WHAT'S IT ABOUT?
After his half brother is committed to an institution, a young boy decides to break his little bro out and run away for good. Along the way, the two meet up with a street smart girl, who takes notice of the younger brother’s expert skill at video games and the three decide to head to California to a big video game championship in search of cash and prizes. (Also note a father, another son, and cheesy bounty hunter in tow!)
IS IT A GOOD MOVIE?
The strangest thing about re-watching this old 1989 film with early Fred Savage and Christian Slater was not just re-visiting the old 80’s schmaltz, but I had a weird feeling that this film was not virgin territory for me as far as reviews go.
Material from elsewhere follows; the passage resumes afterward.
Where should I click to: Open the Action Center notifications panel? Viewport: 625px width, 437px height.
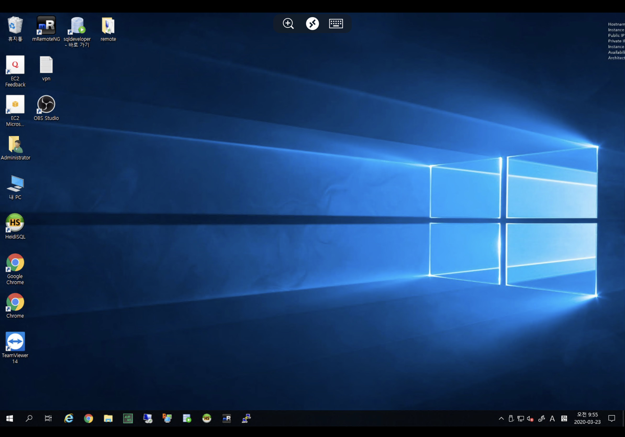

So I got out some of the old scrapbooks of early newspaper reviews (I’ve been doing this for a long time!) and low and behold, back in June of 1990 I found a review of this very film on video from a much younger version of me – age 15! Not being as skilled with vocabulary back then, I stated that the film was “worth a night’s rental for entertaining the small fry.” It’s hard to say whether or not, over a decade later, if this statement holds true, as THE WIZARD definitely shows its age today. Especially in terms of the video games aspect of the story, which today has left behind the film’s Nintendo roots and replaced it with such sophisticated equipment like Sony PlayStation and virtual reality games. Plus the film’s high 80’s cliché’s – the father and son who can’t get along, the overprotective and highbrow stepfather, the hapless and bumbling bounty hunter – don’t help bring modern audiences into the fold.
As for the performances, back in 1990, I had said that “Savage does not make an award winning performance, but he is believable.” And although the words could’ve used a little finesse, the meaning basically stays the same. All the actors play their safe and geriatric roles to a tee – Bridges as the concerned father, Slater as the rambunctious teen, and Savage as the protective brother – they’re complete cardboard cut-outs. The only really spicy role is by Jenny Lewis, who plays a feisty young girl with an edge. (Though not to edgy, this is a PG rated film, you know!) As far as I see it, THE WIZARD is only for two audiences: young kids who don’t have any concept of today’s high tech video games and those adults who want to fondly look back at the film with a sense of nostalgia. But beware - films are not like wine – age is almost never a friend and even the most powerful wizard, can’t turn back time.
So they finally decide to release this film on DVD with….no damn extras!!!! That’s right folks, Universal has universally included no commentaries, no featurettes, hell not even stills. My question - with no additions, what is the point of releasing this 1989 film on DVD now, in 2006? Possible answer - some things are not worth waiting for.
THE WIZARD, while bring back some fond memories for adults who were fans, does feel heavily dated and may not fly with the PlayStation crowd of today. (Show it to kids who aren’t into games yet!) And while releasing an old late 80’s feel good cheese fest nearly a decade later could almost be forgivable, to add no extras whatsoever sends a clear message to all fans of the film to eat dirt. Do yourself a favor, stick with the old VHS copy of the film and send Universal the same happy middle finger message they appear to be giving you.